Ingredients
- 1- 6oz can albacore white tuna in water, drained
- 1 small onion, chopped
- 1 large carrot, chopped
- 1 celery stalk, chopped
- 1 garlic clove, minced
- 1 red bell pepper, seeded and chopped
- 2 tablespoons canola oil
- 2 ready-made pie dough crusts
- flour for dusting
- 1 egg, beaten
- salt and pepper to taste
Instructions
- Preheat oven to 450°F. Grease baking sheet.
- In a medium skillet, heat oil. Add onion, garlic, carrot, celery, bell pepper, salt and pepper. Cook for approximately 7 minutes. Add tuna and cook for 5 minutes more. Remove from heat and set aside.
- Roll out pie dough on a floured surface and extend with rolling pin to approximately 12” in diameter.

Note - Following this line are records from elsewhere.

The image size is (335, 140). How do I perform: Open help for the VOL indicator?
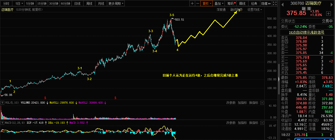click(x=2, y=103)
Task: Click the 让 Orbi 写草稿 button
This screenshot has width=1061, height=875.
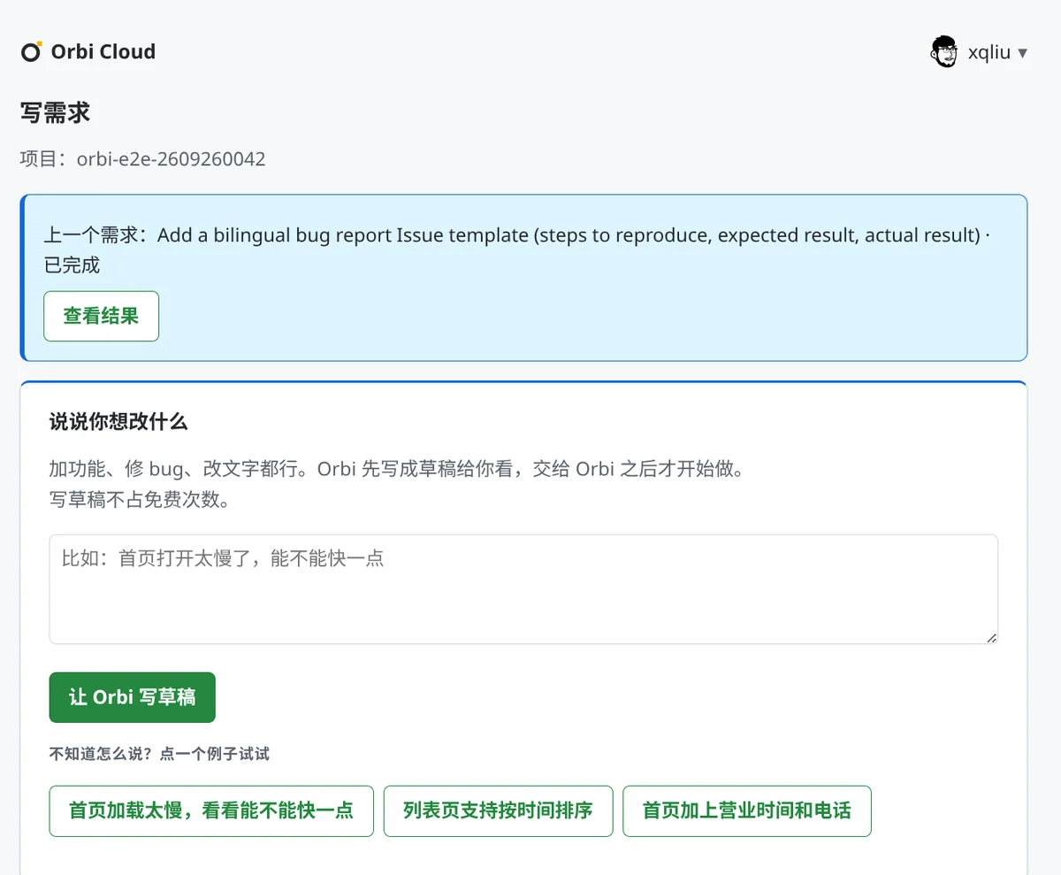Action: (132, 697)
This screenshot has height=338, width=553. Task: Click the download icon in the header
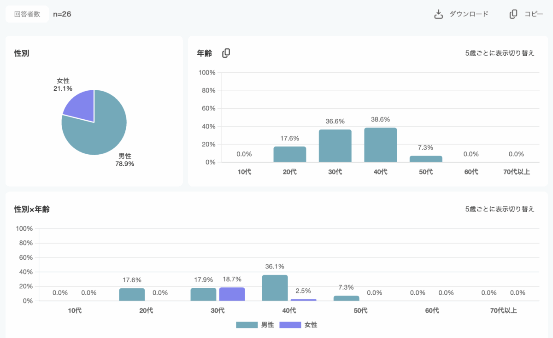coord(438,14)
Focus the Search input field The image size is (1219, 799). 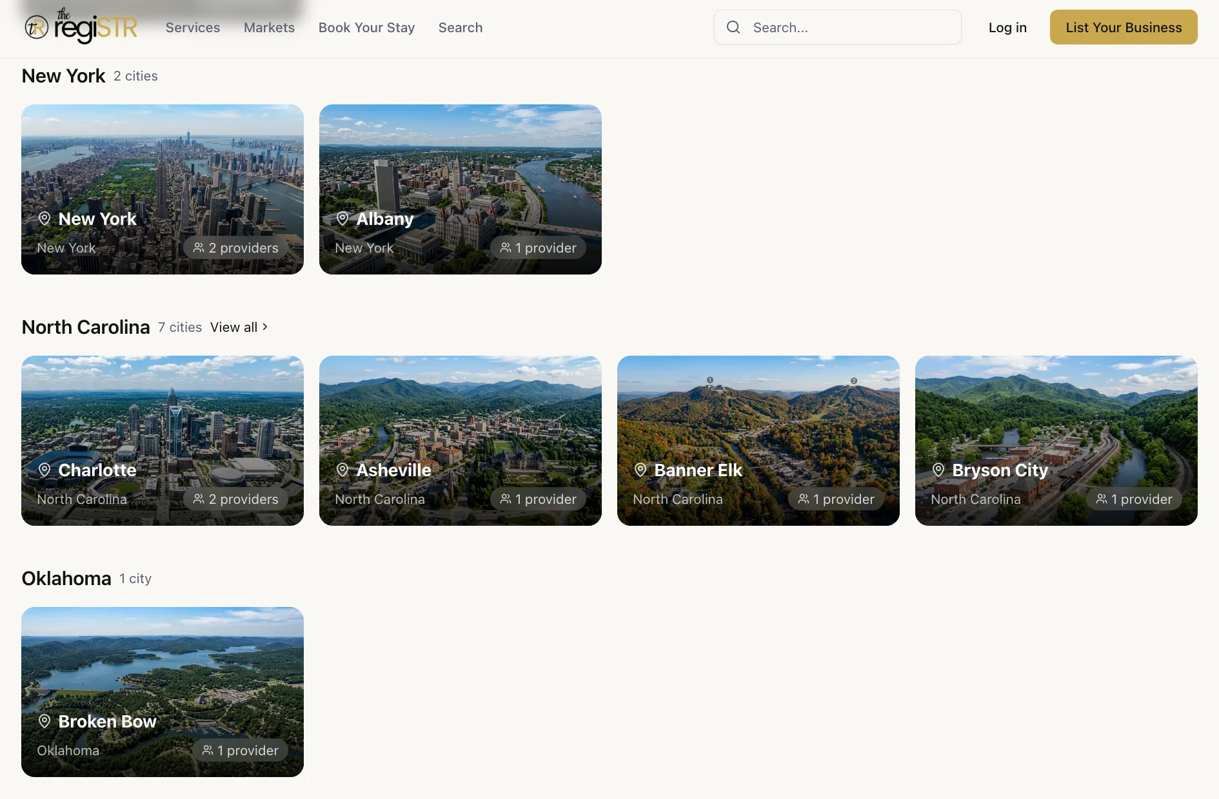(837, 27)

- Cut out 3” circles with rim of a small bowl.
- Place 1-1/2 heaping tablespoons of tuna mixture in the center of each dough circle.
- Brush edges with egg; place a second dough circle on top. Crimp edges with fork to seal.
- Place empanadas on prepared baking sheet; brush with egg and lightly prick several times with fork.
- Bake for 15 minutes until golden. Serve warm.